EAST CHICAGO | While most members of a local roofing union are on strike, area roofing contractors said Thursday they're using an all-hands-on-deck approach to help a Hammond-based firm finish one of its important projects.
However, an attorney for the union said contractors have escalated the tense labor situation by continuing to do project work with personnel not in the bargaining unit.
Negotiations between the United Union of Roofers, Waterproofers and Allied Workers Local 26 and the Northwest Indiana Roofing Contractors Association have been at a standstill since a recent contract expired May 31.
Union members have been on strike since June 1 and have organized consistent pickets of contractors' offices and job sites. Job sites where the union has signed project labor agreements are not affected by the strike.
To avoid a project delay on the 56-unit Northtown Village Senior Apartments, Korellis Roofing President and Co-owner Pete Korellis said he reached out to supervisory personnel of competitors E.C. Babilla Inc. of Gary and Gluth Brothers Roofing Co. Inc. of Hammond to help.
Korellis said the partnership is rare in the area and shows the solidarity contractors have with one another. A small crew from the companies and Korellis' wife and business co-owner Susan Korellis, started work Wednesday on the project, which is part of the city's North Harbor revitalization plan.
Pete Korellis said by Friday, enough work can be done to allow inside work on the building to continue.
The construction timeline calls for work to be done by Sept. 30. The Community Builders Inc. is the project developer.
"Basically we help one another out when you're in need and heck, when Pete made the call and said hey, 'I need some help'; we're here and more than willing to give him any help that we can give him," said Russell Gluth, of Gluth Brothers Roofing.
Don Schwartz, a partner at Chicago-based law firm Arnold & Kadjan retained as counsel for the union, said it's rare for supervisory personnel to take this adversarial approach in collective bargaining.
"We believe it is an escalation of the tensions as opposed to an effort to reach an amicable labor agreement," Schwartz said.
Union personnel reached at the East Chicago project site declined to comment Thursday. A message left at the union's Merrillville office was not returned.
Union picketing is expected to continue until an agreement is reached. The union previously went on strike in 2004 and the labor stoppage lasted for less than a month.
The amount of the increase in wage and benefit compensation for workers and contract language on the state's new right-to-work law remain at issue between the two parties.

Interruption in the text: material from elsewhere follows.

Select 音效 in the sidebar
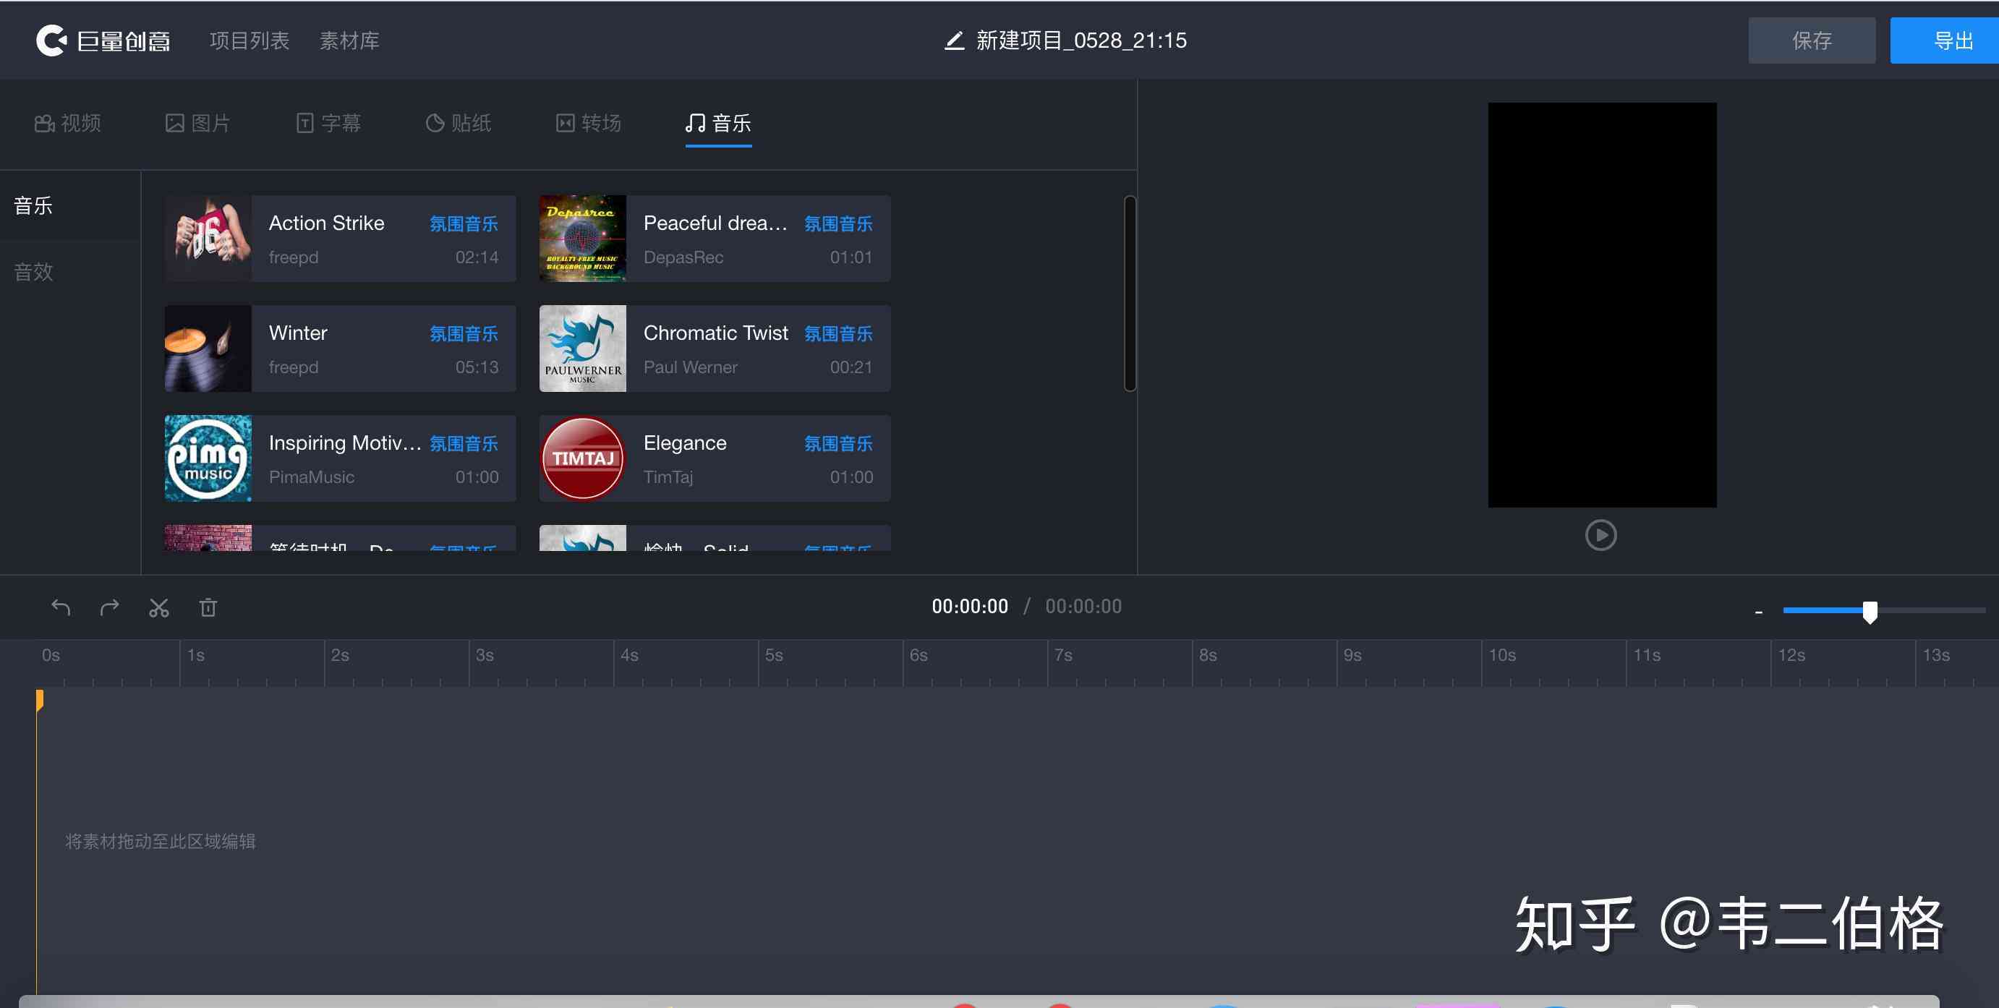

With Indiana's now being a right-to-work state, workers cannot be required to pay dues or other fees to a labor union as a condition of employment. Schwartz said contractors have handled dues collections for union workers for decades with little administrative cost and a certainty of collection. He said it is similar to the federal government's taking money out of each person's paycheck for income taxes, rather than sending a large bill at the end of the year.
Contractors have concerns about potential liability if members decide they don't want to pay dues.
"There's a lot of eyes on us right now," said Fred Kauffmann, project manager at E.C. Babilla. "We're not trying to set a precedent. We're just trying to tell them that the economy is, I don't want to say it's down in the toilet, (but) it's tough right now."